// Make the bad state impossible · lesson 04
Deterministic core, AI amplifier
On a pricing tool I built for a contractor, the AI never once computes the number that goes in front of the customer. Not ever. That was the single most important design decision in the whole system, and it's the pattern I reach for anywhere a value has to be exactly right: a deterministic core doing the work that must be correct, with the AI as an amplifier around it, never the source of truth.
The money math is plain deterministic code, the kind that does the same thing every time and can be tested to death. The model works around the edges. It reads messy inputs into clean ones, it drafts the language, it flags things that look off, it makes the whole thing faster and smoother to use.
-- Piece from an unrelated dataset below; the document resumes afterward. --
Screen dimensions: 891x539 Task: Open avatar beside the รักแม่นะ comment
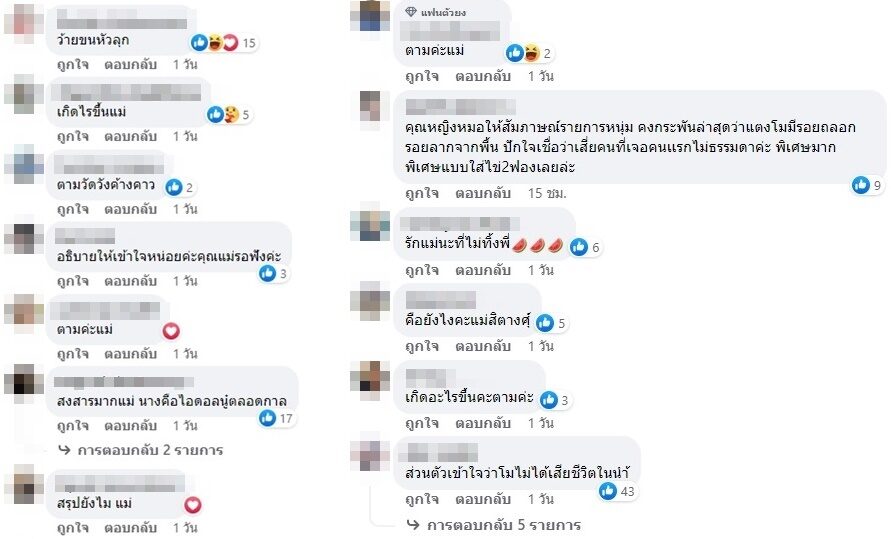click(x=370, y=225)
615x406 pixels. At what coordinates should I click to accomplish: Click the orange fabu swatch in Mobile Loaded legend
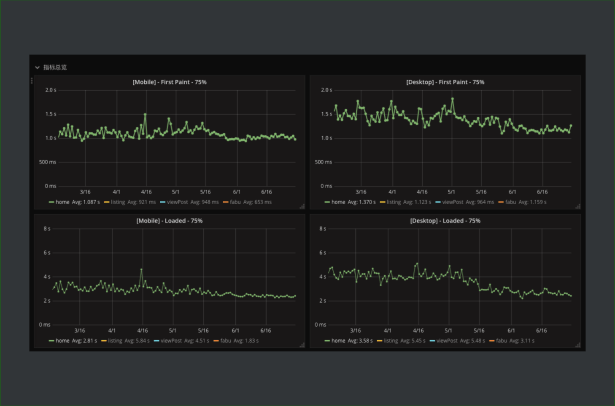[216, 340]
What it does not do is decide the price, because deciding the price is exactly the ninety-nine-percent problem from two lessons ago, and a wrong price isn't a rounding error, it's the one that ends the relationship. So that job lives in code that cannot roll a bad die, and the model is walled off from it by design.
How do you know what belongs in the deterministic core?
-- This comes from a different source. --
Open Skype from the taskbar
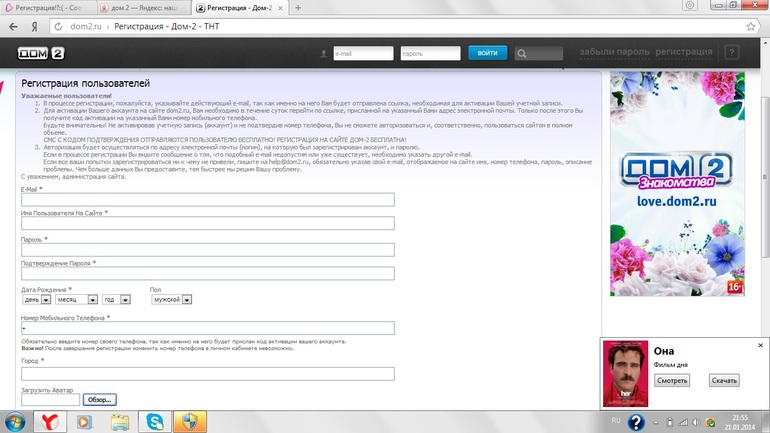This screenshot has height=433, width=770. [x=154, y=421]
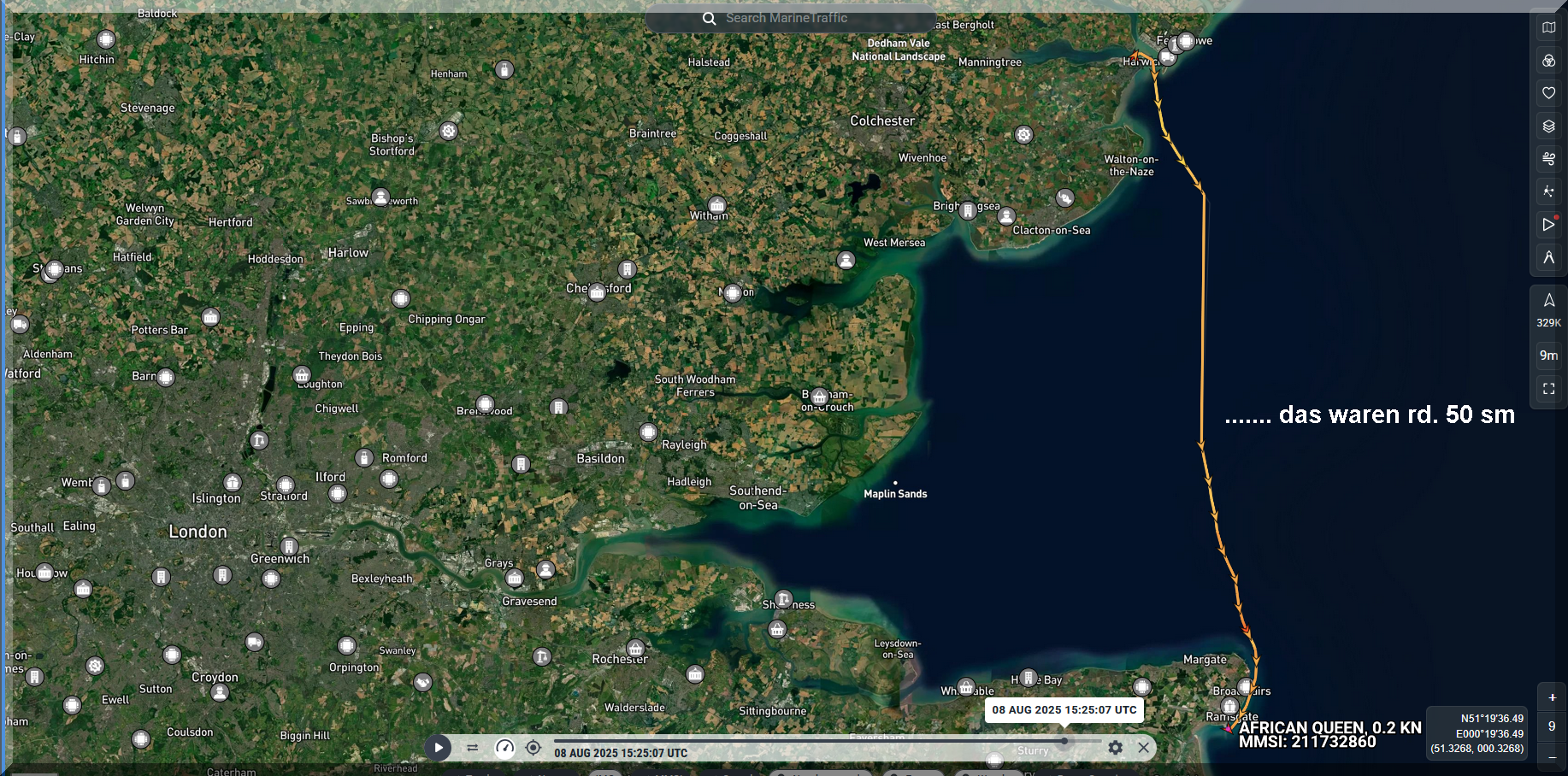Screen dimensions: 1568x776
Task: Click the playback timeline slider handle
Action: point(1064,741)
Draw the line at variance. Where variance is a feature, the fuzzy, high-judgment, many-valid-answers work like drafting, summarizing, reading intent, suggesting, the model's variability is exactly what makes it valuable, and you want it there. Where variance is a catastrophe, the exact, one-right-answer, zero-tolerance work like money, permissions, deletions, anything a customer treats as a promise, that same variability is a liability, and you wall it out. The skill is being honest about which side of that line each piece of your system is on, because the temptation is always to let the impressive tool touch the important thing.
Why "amplifier" is the right frame
Because it keeps the model doing what it's genuinely great at while removing it from what it's structurally wrong for. An amplifier makes the core louder, faster, more usable. It does not replace the core, and it can't corrupt the signal, because the signal was computed somewhere it can't reach. You get the model's speed and flexibility on the ninety percent that benefits from it, and hard determinism on the ten percent that can't survive a single miss. That's not using less AI. It's aiming it.
The takeaway: put the must-be-exact work in deterministic code and let the AI amplify around it, never compute it, because variance is a feature where answers can flex and a catastrophe where they can't.